_READING TEXT_
*** Block opens ***
As coronavirus kept most Americans confined at home this week, the Senate was back in session at the US Capitol. Dismissing the lockdown, Senate majority leader Mitch McConnell summoned the 100-member upper chamber to Washington.
The priority was not coronavirus measures, however, but a series of confirmation hearings.
On Wednesday, 37-year-old Justin Walker appeared before the Senate judiciary committee. The young Kentucky judge has been nominated by president Donald Trump for the US court of appeals for the District of Columbia circuit. The DC court is one of the most powerful in the country. Based in Washington, it hears important cases relating to federal government policy and is seen as a springboard for future supreme court justices.
Walker’s nomination stunned many Democrats.
Prior to his appointment by the Trump administration to a federal district court in Kentucky last October, he had never tried a case. The American Bar Association at the time rated him as "unqualified" for the district court.
What he did have was impeccable academic credentials and political connections.
A former intern for McConnell, he has known the top Senate Republican, a fellow Kentuckian, since he was in high school. Walker clerked for supreme court justice Brett Kavanaugh and his predecessor Anthony Kennedy. During the contentious Kavanaugh confirmation hearings when the nominee was accused of sexual assault, Walker was a vocal defender of Kavanaugh on Fox News.
Kavanaugh and McConnell flew to Louisville, Kentucky to attend Walker's investiture ceremony for his district court appointment in March just as the coronavirus crisis began to shut the country. So too did former White House counsel Don McGahn.
During his brief spell on the bench in Kentucky, Walker has himself made headlines. Last month he allowed a local church to hold a drive-through Easter ceremony in defiance of local lockdown laws, declaring that “an American mayor criminalised the communal celebration of Easter”.
During Wednesday's confirmation hearing, Democrats focused on his lack of courtroom experience. "In his short time on the bench. . . he has not presided over any bench or jury trials. He has written opinions in only 12 total cases," said Californian Democrat Dianne Feinstein. They also noted his previous ideological stances, including his opposition to Obamacare.
Walker is just one of hundreds of judges who have been nominated by Trump and confirmed by the Republican-controlled Senate, since the president took office in 2017.
While most of the attention has focused on the supreme court – two of the nine justices are Trump appointees – the lower courts have also been populated by conservative judges. The Senate has confirmed more than 200 judicial nominees proposed by the president.
*** Block closes ***
_DATA FOR REVIEW_
*** Block opens ***
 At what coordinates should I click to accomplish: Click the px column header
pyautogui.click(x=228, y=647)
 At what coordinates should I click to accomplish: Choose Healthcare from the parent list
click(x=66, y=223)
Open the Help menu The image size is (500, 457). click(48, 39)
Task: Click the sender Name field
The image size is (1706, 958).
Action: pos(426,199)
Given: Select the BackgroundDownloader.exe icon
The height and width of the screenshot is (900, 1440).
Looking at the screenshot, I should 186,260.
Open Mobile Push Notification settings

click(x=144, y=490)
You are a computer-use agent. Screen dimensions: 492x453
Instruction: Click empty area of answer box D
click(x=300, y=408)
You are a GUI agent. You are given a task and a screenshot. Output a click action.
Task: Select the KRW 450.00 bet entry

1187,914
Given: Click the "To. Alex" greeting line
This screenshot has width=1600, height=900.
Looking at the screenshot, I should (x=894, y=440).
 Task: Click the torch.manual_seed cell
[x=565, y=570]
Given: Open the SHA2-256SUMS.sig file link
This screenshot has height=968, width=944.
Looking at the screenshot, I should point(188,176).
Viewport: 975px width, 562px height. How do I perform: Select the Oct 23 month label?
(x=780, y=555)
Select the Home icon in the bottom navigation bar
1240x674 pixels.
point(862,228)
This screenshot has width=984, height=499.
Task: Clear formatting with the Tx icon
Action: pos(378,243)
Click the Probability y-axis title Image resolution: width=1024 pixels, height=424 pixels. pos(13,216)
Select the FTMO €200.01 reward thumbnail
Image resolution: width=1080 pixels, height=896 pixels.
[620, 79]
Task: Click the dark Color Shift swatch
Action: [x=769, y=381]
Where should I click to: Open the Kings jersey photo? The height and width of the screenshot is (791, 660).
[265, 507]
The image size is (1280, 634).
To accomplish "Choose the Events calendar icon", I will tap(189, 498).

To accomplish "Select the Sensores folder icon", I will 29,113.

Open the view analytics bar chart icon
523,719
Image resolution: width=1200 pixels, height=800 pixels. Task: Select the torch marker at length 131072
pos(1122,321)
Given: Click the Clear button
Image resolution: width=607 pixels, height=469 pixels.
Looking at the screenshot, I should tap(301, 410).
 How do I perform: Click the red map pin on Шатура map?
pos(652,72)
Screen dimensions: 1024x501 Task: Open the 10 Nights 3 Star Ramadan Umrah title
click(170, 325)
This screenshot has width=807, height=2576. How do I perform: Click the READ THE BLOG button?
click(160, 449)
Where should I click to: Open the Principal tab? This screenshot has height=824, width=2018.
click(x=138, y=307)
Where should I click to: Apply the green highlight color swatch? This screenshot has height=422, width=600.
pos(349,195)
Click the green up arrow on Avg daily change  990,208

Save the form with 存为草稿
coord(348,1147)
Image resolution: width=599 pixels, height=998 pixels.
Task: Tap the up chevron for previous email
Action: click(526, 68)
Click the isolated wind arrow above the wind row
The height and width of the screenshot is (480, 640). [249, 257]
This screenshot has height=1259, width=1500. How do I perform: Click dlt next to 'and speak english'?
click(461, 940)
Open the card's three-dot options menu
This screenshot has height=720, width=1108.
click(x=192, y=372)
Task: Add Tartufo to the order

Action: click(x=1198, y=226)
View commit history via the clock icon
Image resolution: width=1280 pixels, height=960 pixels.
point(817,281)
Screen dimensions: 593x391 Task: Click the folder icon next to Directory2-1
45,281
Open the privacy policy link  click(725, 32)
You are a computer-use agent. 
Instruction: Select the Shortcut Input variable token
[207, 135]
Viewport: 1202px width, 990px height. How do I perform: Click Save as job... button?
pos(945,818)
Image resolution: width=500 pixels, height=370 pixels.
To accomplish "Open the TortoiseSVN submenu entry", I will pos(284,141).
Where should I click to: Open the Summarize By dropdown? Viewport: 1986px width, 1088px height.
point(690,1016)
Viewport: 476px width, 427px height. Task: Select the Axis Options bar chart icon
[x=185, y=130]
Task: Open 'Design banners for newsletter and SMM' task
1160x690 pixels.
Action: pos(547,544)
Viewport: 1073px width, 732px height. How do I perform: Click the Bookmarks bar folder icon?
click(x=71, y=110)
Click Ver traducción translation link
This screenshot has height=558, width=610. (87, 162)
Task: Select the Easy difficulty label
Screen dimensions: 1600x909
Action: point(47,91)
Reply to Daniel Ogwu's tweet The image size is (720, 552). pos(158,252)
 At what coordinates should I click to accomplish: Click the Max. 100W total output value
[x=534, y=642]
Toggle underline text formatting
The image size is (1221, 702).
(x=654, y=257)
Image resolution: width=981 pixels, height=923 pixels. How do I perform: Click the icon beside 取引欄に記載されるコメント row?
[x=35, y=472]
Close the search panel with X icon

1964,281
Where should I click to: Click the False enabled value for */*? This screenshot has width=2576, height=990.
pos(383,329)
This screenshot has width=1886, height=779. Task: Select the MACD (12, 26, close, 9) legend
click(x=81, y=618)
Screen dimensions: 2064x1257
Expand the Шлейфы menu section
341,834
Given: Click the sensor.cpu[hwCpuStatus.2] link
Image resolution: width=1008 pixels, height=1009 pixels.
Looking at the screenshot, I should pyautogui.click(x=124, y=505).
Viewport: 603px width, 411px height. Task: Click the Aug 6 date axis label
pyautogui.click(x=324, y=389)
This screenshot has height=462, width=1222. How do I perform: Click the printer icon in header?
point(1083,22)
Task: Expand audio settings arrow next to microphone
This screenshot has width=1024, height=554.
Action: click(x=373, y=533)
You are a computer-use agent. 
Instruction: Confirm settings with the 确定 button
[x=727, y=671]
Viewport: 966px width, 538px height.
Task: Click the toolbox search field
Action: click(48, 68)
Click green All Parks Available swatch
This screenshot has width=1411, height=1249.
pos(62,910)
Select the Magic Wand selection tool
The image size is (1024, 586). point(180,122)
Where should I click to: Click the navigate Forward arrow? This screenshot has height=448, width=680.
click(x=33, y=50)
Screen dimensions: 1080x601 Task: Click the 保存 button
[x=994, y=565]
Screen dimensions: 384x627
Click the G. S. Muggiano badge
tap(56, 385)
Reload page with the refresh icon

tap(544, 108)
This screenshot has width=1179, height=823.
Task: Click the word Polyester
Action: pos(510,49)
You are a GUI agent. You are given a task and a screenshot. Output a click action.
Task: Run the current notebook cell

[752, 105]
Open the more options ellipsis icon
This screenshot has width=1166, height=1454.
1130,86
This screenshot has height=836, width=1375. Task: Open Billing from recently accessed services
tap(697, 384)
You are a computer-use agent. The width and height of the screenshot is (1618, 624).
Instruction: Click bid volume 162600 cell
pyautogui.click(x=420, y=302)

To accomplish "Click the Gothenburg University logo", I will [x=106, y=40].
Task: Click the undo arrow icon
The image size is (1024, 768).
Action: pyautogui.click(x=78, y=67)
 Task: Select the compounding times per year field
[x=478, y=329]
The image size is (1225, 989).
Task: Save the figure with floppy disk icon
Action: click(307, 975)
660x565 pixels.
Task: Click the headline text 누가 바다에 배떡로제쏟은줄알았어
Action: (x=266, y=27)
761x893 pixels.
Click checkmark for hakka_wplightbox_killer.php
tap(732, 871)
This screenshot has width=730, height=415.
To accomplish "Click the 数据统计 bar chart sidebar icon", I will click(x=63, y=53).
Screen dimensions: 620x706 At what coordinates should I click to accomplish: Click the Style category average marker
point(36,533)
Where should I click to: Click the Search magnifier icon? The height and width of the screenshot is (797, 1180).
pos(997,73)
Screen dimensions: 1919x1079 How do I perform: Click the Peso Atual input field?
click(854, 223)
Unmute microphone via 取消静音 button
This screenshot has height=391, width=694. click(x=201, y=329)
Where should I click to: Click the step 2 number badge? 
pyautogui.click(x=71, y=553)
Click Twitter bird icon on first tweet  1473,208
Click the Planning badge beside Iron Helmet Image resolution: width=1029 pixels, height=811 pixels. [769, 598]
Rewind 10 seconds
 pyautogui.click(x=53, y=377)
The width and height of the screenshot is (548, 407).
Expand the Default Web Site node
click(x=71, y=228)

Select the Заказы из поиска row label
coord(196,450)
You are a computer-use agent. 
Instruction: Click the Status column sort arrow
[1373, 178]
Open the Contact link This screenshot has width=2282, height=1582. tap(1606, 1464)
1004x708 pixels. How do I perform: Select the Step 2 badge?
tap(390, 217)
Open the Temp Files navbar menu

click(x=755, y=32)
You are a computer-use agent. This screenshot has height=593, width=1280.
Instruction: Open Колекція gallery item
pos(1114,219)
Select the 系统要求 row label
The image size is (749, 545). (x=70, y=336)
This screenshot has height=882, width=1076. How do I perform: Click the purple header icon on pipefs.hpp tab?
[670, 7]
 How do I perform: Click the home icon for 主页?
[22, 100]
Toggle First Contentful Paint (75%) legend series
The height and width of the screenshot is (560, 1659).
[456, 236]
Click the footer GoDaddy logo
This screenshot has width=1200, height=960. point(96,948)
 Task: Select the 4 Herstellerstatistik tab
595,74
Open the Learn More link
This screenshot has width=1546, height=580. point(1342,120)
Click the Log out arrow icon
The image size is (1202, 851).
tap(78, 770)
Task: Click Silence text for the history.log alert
*** Block closes ***
_TASKS TO CARRY OUT_
- A) Please copy from the article about Justin Walker's nomination, beginning at the words "A former intern" and stopping after the words "on Fox News.".
- B) Write what follows the last sentence of the article about Justin Walker's nomination.

_ANSWER SET_
- A)
A former intern for McConnell, he has known the top Senate Republican, a fellow Kentuckian, since he was in high school. Walker clerked for supreme court justice Brett Kavanaugh and his predecessor Anthony Kennedy. During the contentious Kavanaugh confirmation hearings when the nominee was accused of sexual assault, Walker was a vocal defender of Kavanaugh on Fox News.

- B)
Rather than claim any semblance of ideological balance or independence, Trump has seized on his nominees’ conservative credentials as proof that he has delivered on campaign promises.
Speaking as he left Washington for Arizona this week – a potential swing-state in November’s election – Trump boasted of the “beautiful, brand new, conservative, wonderful judges” he has appointed.
Conservative leaning
The steady confirmation of conservative-leaning judges at all judicial levels has been the most tangible outcome of the Trump-McConnell relationship. Though the two men are temperamentally different and the Kentucky Republican shared much of his party’s initial scepticism about Trump, they have worked together for mutually-beneficial results.
For Trump, securing conservative appointments to the bench is vital to his re-election campaign. His team knows that many traditional Republicans held their noses and voted for Trump because of his pledge to appoint conservative judges who would implement anti-abortion rulings.
McConnell for his part sees a conservative-leaning legal system as his defining legacy. At 78 he is facing an election battle for his own seat in November. It is also possible that Republicans will lose their majority in the Senate. As a result, the next six months will be crucial in securing as many judicial appointments as possible.
The hospitalisation this week of Ruth Bader Ginsburg is a reminder of what is at stake in November's election. The 87-year-old is one of four liberal justices on the supreme court, and has suffered several health scares in recent months.
Should Trump secure the opportunity to appoint a third supreme court justice – an exceedingly likely prospect if he secures a second term – the conservative tilt of the court would be assured possibly for decades to come. For many Democrats that is the primary reason why Trump should be voted out of office in November.